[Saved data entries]
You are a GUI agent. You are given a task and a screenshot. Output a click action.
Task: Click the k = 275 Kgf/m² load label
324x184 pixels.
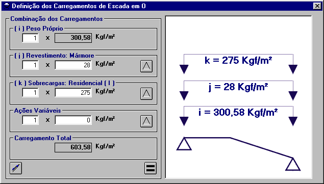pyautogui.click(x=238, y=61)
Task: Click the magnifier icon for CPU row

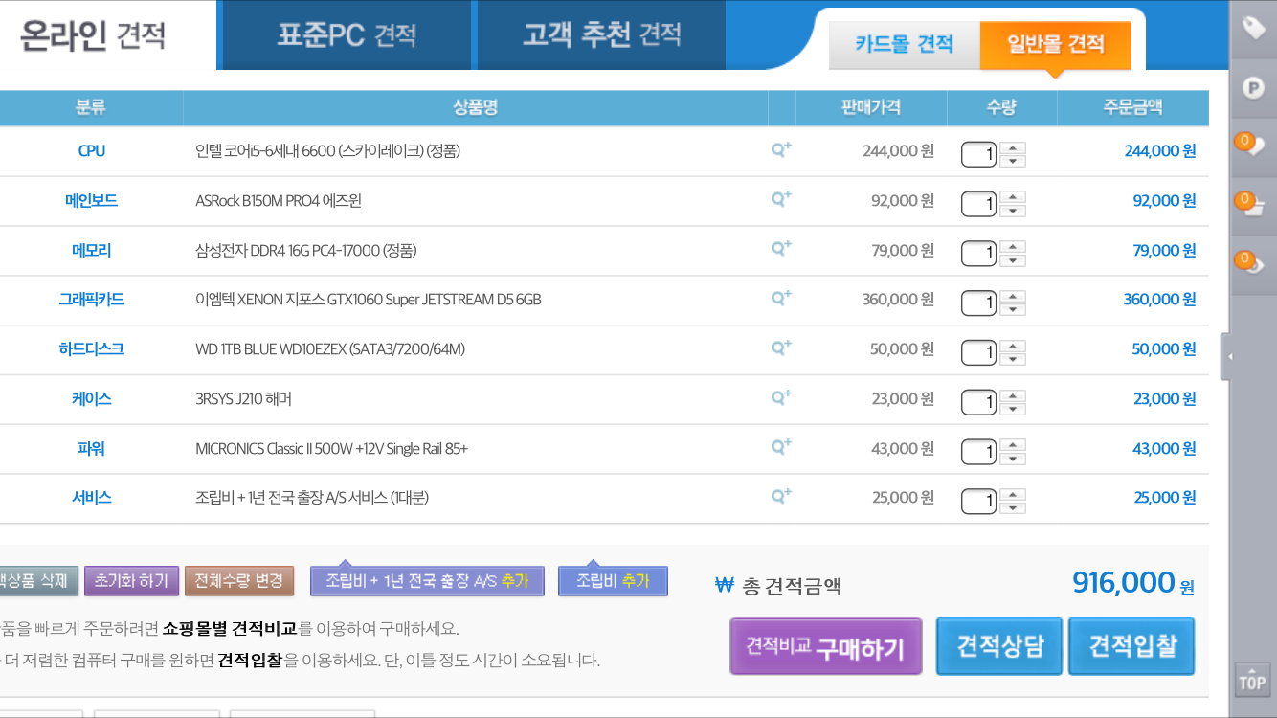Action: tap(781, 149)
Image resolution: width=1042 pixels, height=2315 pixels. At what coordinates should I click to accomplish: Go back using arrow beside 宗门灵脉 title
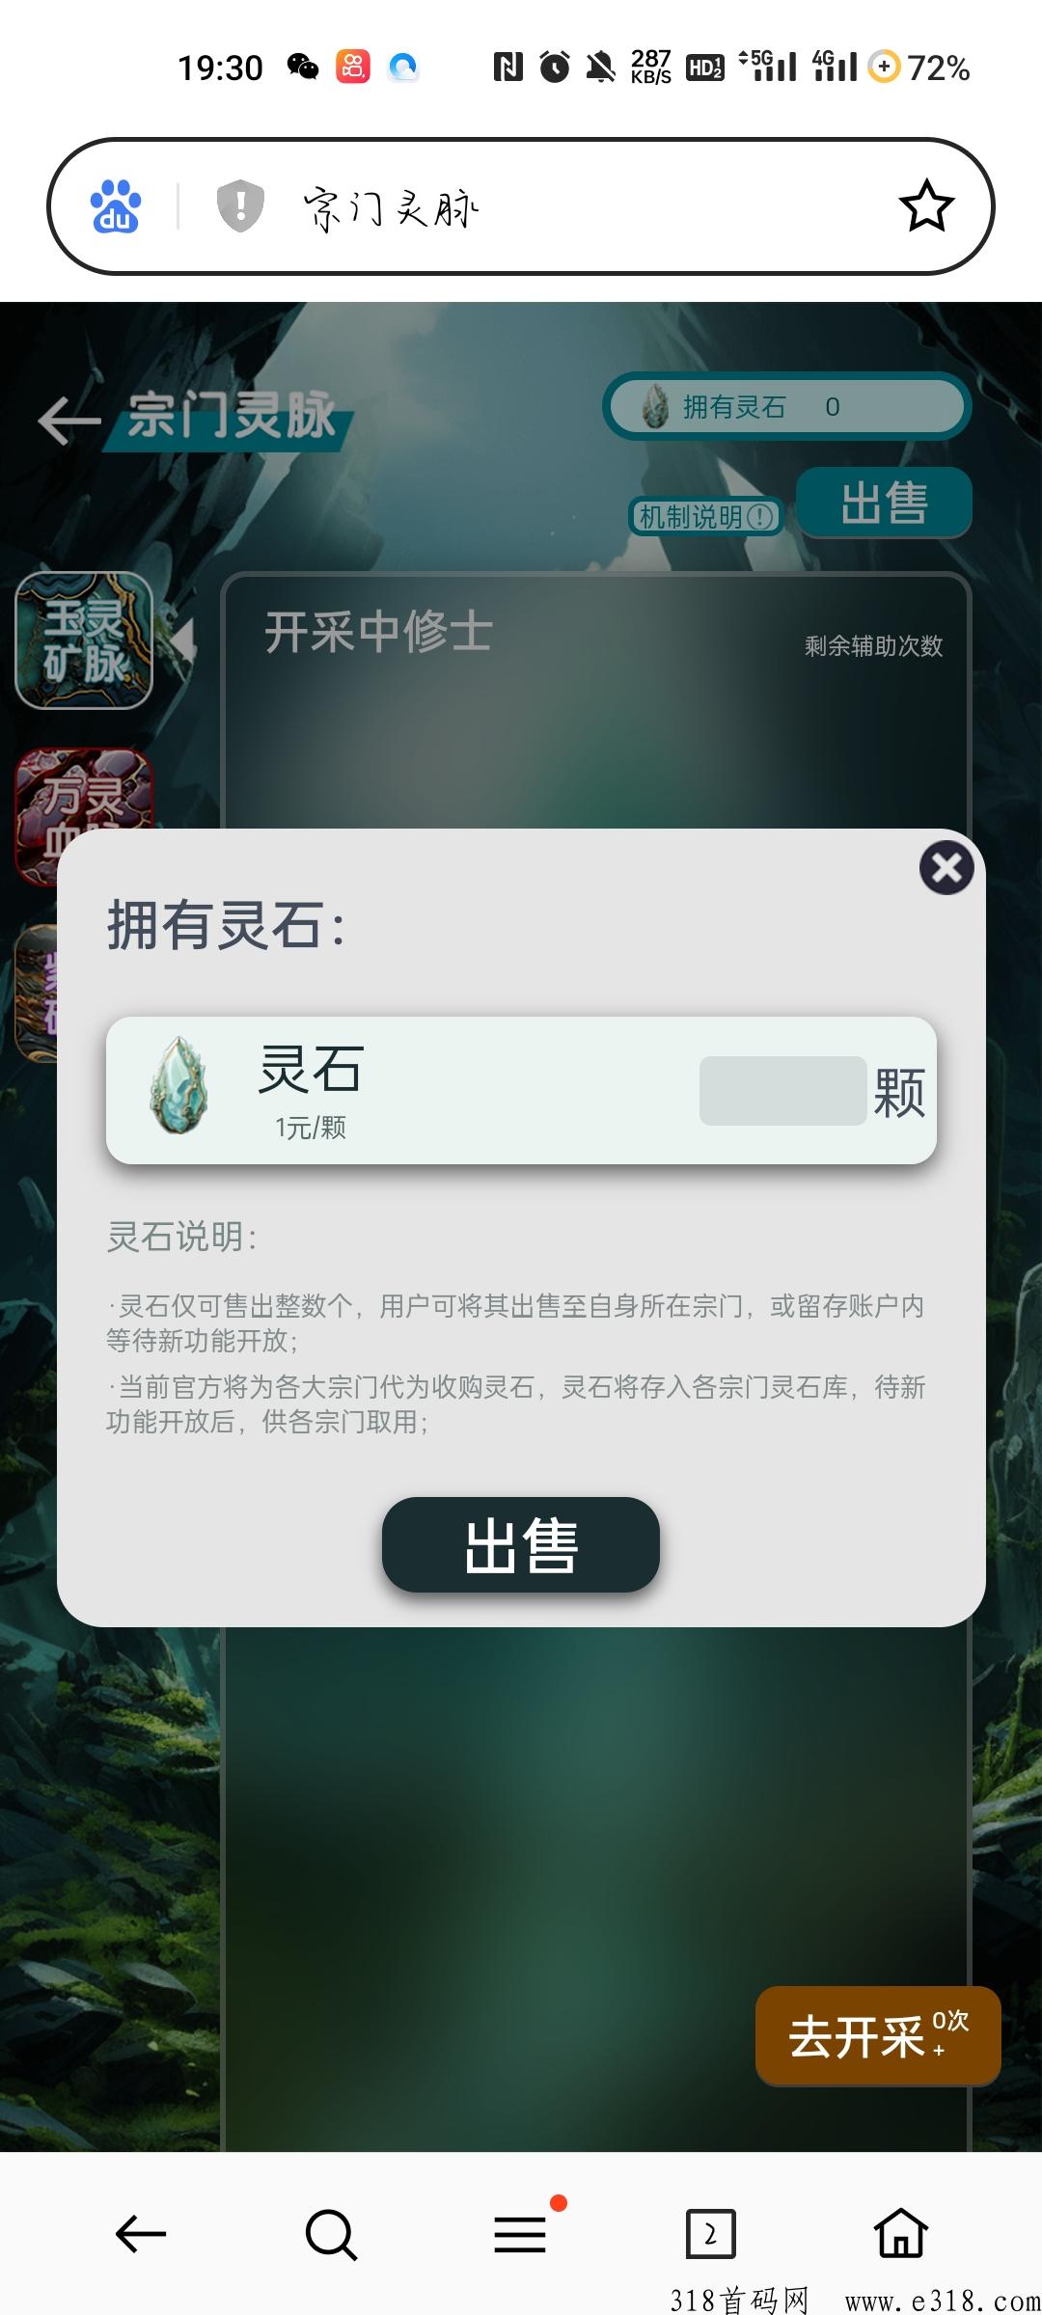(69, 421)
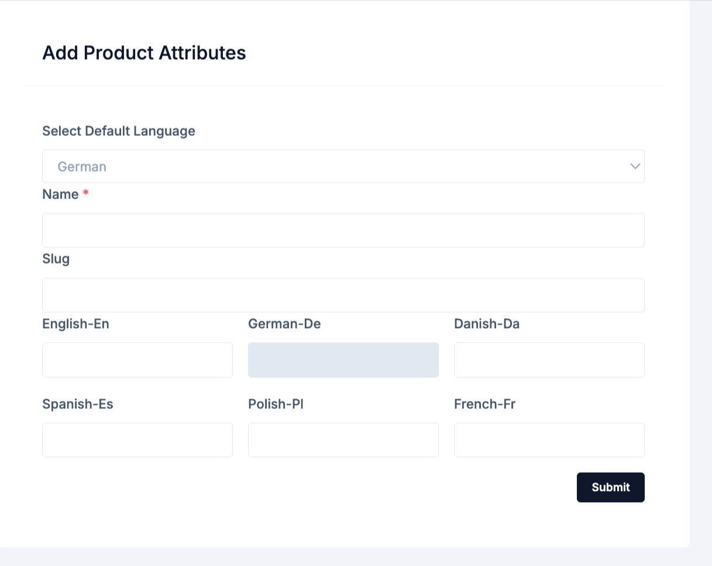Viewport: 712px width, 566px height.
Task: Click into the Spanish-Es input box
Action: 137,440

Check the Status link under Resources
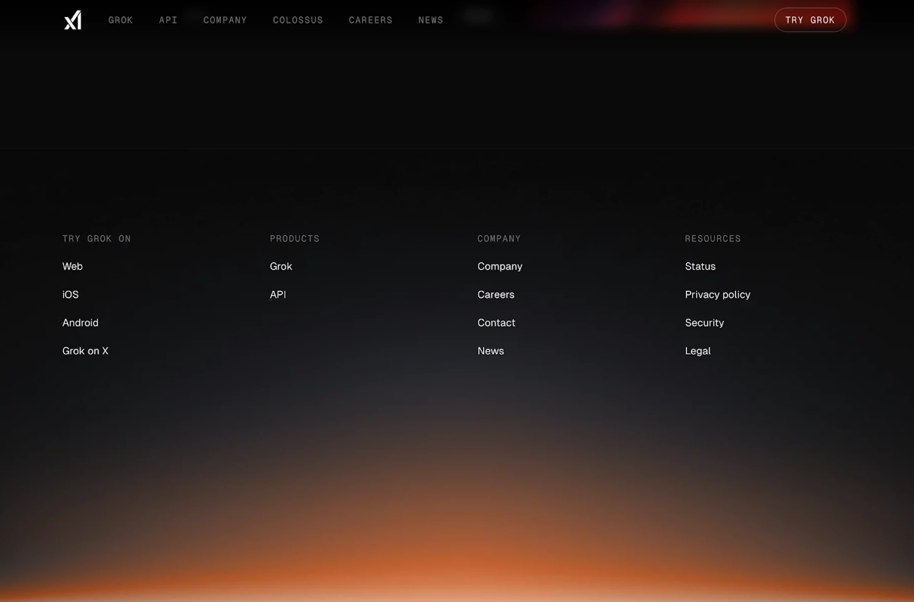tap(700, 266)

▶ [WRITTEN EXERCISE]: Please reproduce all of the data above word for word, leaving out the pictures.

▶ [WRITTEN SOLUTION]:
You are a GUI agent. You are given a task and a screenshot. Output a click action.
Task: Click the k = 275 Kgf/m² load label
324x184 pixels.
pyautogui.click(x=238, y=61)
Task: Click the magnifier icon for CPU row

Action: tap(781, 149)
Image resolution: width=1042 pixels, height=2315 pixels. At what coordinates should I click to accomplish: Go back using arrow beside 宗门灵脉 title
(69, 421)
Viewport: 712px width, 566px height.
Task: Click into the Spanish-Es input box
Action: 137,440

Check the Status link under Resources
tap(700, 266)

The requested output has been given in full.